“The descendant community is demanding accountability for the injustice visited upon their families in the mid-20thCentury.”
Bethesda, Maryland – After months of public pressure and protests, Montgomery County Government has reluctantly suggested to “bring all parties together to address the various concerns that have been expressed and seek a solution that all can agree upon before we move forward.” The suggestion was made in a March 16, 2017, joint letter from County Executive, Isiah Leggett, and Council President, Roger Berliner, issued to Casey Anderson, Chair of the Montgomery County Planning Board. Black Agenda Report has covered this struggle extensively.
From outward appearances, the casual observer would never be able to discern the presence of the cemetery as every day hundreds of cars drive over what now is the Housing Opportunity Commission (HOC) apartment parking lot. Residents walk their dogs with the requisite bags in hand per Montgomery County mandate. Residents learned only a few weeks ago that their parking lot sits atop a historic African cemetery. This cemetery represents the sacred burial site of some first generation free Africans interred after Emancipation.
Typically, desecration is characterized by spray painting, defacing, breaking and overturning tombstones, as was reported last week to have happened to Jewish graves. The African graves, however, were totally eradicated and the memory of the African River Road community erased.
“This cemetery represents the sacred burial site of some first generation free Africans interred after Emancipation.”
In the mid-1950s developers, in collusion with Montgomery County, disenfranchised a vibrant Black colony that had been established on River Road dating to three years after Emancipation. The land was stolen from its new African citizens through tax schemes and physical intimidation tactics until every black family was forced to leave Bethesda. Once the land was taken, the next theft involved cleansing the history and memory of these crimes—by omission from written histories and the desecration of the entire cemetery—by literally burying it beneath 60 feet of fill dirt and installing a parking lot over the fill. This was done after construction of what is now the HOC apartment building on a portion of the cemetery encountered graves and had to stop work each time a grave was disrupted. The developers decided it would be easier to pave over the remaining burial areas.

## CHALLENGES
1. According to the article on the Bethesda cemetery, how deep is the fill dirt that was used to bury the cemetery?
2. Say whether each statement agrees with the article on the Bethesda cemetery, answering yes or no and quoting the words that decide it: (a) The joint letter was dated March 16, 2017. (b) Residents had known for years that their parking lot sits over a cemetery. (c) The Black colony on River Road dated to three years after Emancipation.

## ENTRIES SHOWN

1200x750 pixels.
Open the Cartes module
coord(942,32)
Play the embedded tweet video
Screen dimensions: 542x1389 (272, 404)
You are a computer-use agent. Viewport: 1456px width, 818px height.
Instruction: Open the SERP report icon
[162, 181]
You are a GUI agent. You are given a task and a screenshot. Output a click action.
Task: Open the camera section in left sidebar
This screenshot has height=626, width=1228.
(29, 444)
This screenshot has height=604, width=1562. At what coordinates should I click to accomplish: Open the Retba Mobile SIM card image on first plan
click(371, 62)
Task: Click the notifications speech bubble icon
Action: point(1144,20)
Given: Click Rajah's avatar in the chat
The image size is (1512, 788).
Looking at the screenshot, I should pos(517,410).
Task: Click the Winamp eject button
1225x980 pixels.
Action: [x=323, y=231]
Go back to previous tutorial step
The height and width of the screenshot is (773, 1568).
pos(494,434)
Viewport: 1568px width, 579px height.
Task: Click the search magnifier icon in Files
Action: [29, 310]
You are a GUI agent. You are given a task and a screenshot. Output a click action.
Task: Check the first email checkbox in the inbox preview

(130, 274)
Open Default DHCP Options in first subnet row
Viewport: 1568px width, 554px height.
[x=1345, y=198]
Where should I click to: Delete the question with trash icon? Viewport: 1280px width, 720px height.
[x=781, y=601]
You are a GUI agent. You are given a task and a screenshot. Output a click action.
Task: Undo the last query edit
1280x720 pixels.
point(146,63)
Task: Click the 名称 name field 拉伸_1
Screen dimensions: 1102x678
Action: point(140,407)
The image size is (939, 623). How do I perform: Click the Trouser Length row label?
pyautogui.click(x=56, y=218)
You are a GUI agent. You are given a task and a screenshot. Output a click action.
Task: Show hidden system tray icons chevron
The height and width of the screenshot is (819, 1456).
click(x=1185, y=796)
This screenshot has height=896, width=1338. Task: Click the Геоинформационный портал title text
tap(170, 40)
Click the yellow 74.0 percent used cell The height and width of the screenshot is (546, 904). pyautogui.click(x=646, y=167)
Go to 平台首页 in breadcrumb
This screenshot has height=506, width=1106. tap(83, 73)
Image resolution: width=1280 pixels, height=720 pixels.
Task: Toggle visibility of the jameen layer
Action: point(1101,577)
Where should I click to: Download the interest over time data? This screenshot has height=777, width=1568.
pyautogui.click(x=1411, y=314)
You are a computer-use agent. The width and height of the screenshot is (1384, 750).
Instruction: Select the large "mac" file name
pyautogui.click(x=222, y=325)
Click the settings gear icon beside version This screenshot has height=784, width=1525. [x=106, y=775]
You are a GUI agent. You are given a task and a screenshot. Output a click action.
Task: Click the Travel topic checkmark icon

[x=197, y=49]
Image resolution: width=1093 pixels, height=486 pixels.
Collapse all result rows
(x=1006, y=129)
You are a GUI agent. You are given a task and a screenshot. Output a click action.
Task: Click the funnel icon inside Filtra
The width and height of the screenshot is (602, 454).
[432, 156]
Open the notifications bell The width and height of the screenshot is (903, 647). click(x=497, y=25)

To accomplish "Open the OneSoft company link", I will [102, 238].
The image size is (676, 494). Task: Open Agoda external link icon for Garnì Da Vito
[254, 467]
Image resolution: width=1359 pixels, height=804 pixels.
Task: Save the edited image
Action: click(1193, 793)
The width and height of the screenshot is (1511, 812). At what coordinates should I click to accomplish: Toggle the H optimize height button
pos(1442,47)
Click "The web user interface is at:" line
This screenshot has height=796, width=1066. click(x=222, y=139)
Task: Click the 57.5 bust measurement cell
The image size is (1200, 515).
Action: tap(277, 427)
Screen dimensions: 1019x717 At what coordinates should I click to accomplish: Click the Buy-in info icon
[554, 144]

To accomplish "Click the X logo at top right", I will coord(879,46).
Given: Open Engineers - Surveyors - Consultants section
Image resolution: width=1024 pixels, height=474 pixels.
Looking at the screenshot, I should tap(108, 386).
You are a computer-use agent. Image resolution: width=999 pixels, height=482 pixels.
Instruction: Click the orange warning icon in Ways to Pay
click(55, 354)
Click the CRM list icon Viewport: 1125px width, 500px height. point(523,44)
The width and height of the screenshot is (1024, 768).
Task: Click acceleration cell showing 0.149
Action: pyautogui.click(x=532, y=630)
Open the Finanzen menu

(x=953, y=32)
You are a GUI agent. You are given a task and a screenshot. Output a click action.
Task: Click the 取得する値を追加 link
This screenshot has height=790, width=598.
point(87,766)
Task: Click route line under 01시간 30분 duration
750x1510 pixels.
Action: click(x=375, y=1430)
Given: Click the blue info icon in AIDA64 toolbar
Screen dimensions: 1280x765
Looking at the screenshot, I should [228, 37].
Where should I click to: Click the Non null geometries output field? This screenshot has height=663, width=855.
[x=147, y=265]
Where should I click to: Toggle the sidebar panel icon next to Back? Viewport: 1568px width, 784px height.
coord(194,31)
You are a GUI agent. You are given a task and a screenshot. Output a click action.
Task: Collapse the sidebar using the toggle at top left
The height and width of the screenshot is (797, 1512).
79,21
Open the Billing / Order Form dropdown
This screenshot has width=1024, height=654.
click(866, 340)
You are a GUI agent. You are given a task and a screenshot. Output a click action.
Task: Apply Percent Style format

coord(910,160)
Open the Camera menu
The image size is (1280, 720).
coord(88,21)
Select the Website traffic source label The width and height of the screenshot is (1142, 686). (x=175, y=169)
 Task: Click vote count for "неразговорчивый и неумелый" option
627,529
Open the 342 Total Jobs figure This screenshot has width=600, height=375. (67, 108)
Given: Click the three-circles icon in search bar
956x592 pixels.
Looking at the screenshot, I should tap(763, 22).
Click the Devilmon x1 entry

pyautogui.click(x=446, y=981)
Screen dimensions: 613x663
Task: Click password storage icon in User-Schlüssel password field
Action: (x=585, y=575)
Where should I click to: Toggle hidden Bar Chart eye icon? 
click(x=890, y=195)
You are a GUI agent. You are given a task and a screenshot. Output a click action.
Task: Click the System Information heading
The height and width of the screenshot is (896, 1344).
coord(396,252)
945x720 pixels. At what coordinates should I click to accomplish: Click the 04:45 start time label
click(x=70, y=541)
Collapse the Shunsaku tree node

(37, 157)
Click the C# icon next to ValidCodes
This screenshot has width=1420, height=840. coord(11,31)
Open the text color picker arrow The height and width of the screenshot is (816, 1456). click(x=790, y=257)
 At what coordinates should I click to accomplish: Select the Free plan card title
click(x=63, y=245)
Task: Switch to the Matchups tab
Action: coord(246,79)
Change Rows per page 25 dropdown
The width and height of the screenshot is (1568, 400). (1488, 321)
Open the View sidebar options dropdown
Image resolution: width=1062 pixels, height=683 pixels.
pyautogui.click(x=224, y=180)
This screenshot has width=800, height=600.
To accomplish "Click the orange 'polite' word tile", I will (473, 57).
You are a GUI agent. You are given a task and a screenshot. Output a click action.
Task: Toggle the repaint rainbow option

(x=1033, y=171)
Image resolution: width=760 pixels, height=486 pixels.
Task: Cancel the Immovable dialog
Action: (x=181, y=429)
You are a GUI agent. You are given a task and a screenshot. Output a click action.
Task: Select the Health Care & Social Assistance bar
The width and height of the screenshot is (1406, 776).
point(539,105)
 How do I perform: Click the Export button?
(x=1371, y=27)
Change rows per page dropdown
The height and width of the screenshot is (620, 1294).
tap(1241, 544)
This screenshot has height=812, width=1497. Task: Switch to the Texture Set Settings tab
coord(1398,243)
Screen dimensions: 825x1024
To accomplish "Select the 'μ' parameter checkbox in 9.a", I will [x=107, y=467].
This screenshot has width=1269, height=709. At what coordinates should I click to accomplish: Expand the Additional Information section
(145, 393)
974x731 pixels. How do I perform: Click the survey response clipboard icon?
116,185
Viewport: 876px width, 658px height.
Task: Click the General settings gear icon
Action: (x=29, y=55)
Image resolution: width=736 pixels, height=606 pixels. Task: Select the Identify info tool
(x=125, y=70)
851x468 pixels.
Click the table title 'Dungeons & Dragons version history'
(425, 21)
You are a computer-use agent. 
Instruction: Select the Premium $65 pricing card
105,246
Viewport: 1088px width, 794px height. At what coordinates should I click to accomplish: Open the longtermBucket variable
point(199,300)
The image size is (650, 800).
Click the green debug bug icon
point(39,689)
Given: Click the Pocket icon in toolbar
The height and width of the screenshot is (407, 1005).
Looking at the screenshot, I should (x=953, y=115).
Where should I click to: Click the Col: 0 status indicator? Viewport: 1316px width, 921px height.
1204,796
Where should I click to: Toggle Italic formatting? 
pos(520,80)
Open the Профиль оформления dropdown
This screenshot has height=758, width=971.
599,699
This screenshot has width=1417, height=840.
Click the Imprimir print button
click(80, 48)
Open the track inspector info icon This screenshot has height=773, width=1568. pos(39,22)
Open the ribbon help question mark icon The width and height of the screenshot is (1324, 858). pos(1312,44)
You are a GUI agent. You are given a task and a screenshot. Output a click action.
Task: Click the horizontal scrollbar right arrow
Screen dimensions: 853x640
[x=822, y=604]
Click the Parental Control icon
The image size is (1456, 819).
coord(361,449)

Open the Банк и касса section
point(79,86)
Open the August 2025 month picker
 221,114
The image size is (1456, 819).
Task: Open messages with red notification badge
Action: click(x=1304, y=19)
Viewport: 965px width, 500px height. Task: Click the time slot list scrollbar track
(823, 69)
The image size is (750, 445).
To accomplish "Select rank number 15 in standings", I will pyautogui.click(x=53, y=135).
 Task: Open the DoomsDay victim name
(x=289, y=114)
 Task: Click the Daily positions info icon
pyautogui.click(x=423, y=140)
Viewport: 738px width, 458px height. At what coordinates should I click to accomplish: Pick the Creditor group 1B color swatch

## TASK SOLUTIONS
1. 60 feet.

2.
(a) Yes: "a March 16, 2017, joint letter"
(b) No: "Residents learned only a few weeks ago that their parking lot sits atop a historic African cemetery."
(c) Yes: "dating to three years after Emancipation"